> [問題文]:
ベテラン社員に経営学を学ぶよう説く文章を、最後の文の後から続けてください。

━━━━━ 提供された抜粋

ベテランと思っているベテラン社員はいらない
本日はこちら。
最初に学んで欲しいのは、「自分のプライドの壊し方」
自分はこの時代には役に立っていない可能性がある、そればかりか老害になって所属組織の成長を阻害している要因になっている可能性さえある。そういう危機感が大切です。
逆にこの危機感を持っていれば、何歳だろうと、現在がどんなに偉い立場だろうと、裸の王様になることなく、自ずと自分が学ぶべき道は見つけられるでしょう。まず今の壇上から降りること、自分を新人だと思って見直すこと、これが肝要だと思います。
「私はもう歳だから・・・そういうのはちょっと」
僕が世界で一番嫌いな言葉の一つ。それが「私はもう歳だから」。
例えば、引退する野球選手が使うなら分かります。本当にそうなのかもしれないですから。体が弱ってきているかもしれない、故障で再起が難しいかもしれない、そういう人が冷静な現状分析の末に、そういう発言をすることに、文句はありません。
ただ、だからこそ、現役のベテラン社員の誰かがこの言葉を使ったら僕はいつもこう思います。本気でそう思ってるなら「さっさと、いますぐ引退しやがれ」。
まずもって、ベテラン社員の多くは勉強の習慣が必要です。勉強すること自体のスキルです。新しいことの学び方、実践への活かし方、定着のさせ方、という一連の流れ。
「私はもう歳だから、運転はちょっと・・・」
これは分かります。先程の野球選手と同じことです。
「私はもう歳だから、ITはちょっと・・・」
「私はもう歳だから、マーケティングの知識とかちょっと・・・」
「私はもう歳だから、横文字の羅列はちょっと・・・」
こういうの多いですが、「ふざけるな」と言いたい。いやいや勉強して下さい。若い人が元々そういうことを知っているとか思ってますかね?そんなことはないのです、みんな必死で勉強しているのです。あるいはそういう新しいことを学べる職場を選んでいるのです。
では、どうやって同じように勉強したら良いのか?
そういう疑問なり、危機感が湧いてきた段階でようやく次に進めます。
今学んで欲しいこと、それは経営学
さて、ようやく本題に入りますが、ベテラン社員に学んで欲しいスキルは経営学です。MBAでも良いですし、そこまでハードじゃなくても良いので、現代経営で使用されるフレームワークと価値観というものを学んで欲しいです。
私の知る限り、ベテラン社員はとにかくクレーム対応に強い。この点は年の功という奴でしょう。相手の話を聞いて共感できる人が多い。声色が年老いている方が、不思議と安堵感がある。信用できる。
語弊を恐れずに言えば、美男美女がモテるのと同じ。不平不満を水に流しても良いと思わせてくれるのは、圧倒的に年輩、ベテラン。あるいは不安を解消してくれるのも年輩の方。ステレオタイプでしょうか?でもこれが現実。
話を戻します。なぜ、クレームに強いベテランが経営学を学ぶべきなのか?
なぜなら、クレームの根本解決に、経営学が必要なのです。

━━━━━━━━━━
━━━━━ 記録情報

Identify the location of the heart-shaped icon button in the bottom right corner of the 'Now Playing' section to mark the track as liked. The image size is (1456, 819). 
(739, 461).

━━━━━━━━━━

> [以下の結果]:
ベテラン社員がお客様のクレームを聞いて、相手に水に流してもらうと、その瞬間の顧客満足度は上がります。しかし、問題そのものが解決したわけではありません。本当は、そのクレームが発生しないように改善が必要です。クレームを聞きさせること、それをいったんは水に流せること、これは素晴らしいチャンスです。このチャンスを会社の成果に繋げていくには、ベテラン社員にも経営学が必要になってくるのです。
このクレーム事項の根本改善の工程は、ベテランだけの力に頼るべきではないということです。「もう私は歳だから」もダメですが、「まだ私は経験がないから」も又ダメです。ベテランも新人も関係なく力を合わせ、そして問題が早くより力強く解消され、より改善された状態へ進んでいくことが重要です。
その時に、あらゆる人間が会話するのに必要な共通言語が、経営学です。それも現代経営でのフレームワークと価値観です。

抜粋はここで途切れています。